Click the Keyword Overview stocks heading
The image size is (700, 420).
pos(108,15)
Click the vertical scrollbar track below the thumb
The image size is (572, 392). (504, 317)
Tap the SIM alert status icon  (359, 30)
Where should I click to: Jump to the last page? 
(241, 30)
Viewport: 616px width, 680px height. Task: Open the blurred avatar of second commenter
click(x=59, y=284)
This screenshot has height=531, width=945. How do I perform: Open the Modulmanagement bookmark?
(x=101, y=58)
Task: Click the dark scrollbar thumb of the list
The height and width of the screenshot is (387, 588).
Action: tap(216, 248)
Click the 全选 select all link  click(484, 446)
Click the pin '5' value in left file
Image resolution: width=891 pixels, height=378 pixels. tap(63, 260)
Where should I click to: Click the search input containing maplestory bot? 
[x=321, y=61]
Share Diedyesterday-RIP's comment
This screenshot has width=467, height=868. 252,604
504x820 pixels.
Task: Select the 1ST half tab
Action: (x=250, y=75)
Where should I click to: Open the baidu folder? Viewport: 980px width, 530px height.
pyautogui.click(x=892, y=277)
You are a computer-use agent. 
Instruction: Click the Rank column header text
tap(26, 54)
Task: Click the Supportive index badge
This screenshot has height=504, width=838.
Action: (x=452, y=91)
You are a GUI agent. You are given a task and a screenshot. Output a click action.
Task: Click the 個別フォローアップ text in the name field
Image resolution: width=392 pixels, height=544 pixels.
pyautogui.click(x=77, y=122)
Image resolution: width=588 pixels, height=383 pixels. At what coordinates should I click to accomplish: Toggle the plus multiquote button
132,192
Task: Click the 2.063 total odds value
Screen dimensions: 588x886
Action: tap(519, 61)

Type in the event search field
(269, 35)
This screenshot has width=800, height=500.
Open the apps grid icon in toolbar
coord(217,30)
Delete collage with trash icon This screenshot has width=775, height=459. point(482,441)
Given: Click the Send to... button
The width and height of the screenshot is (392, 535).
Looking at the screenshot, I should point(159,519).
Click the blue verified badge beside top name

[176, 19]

===============

» **Work request**: Copy out, from the data above, each line where the string "agent" is present.

» **Solution to this task**:
You are a computer-use agent. 
You are a GUI agent. You are given a task and a screenshot. Output a click action.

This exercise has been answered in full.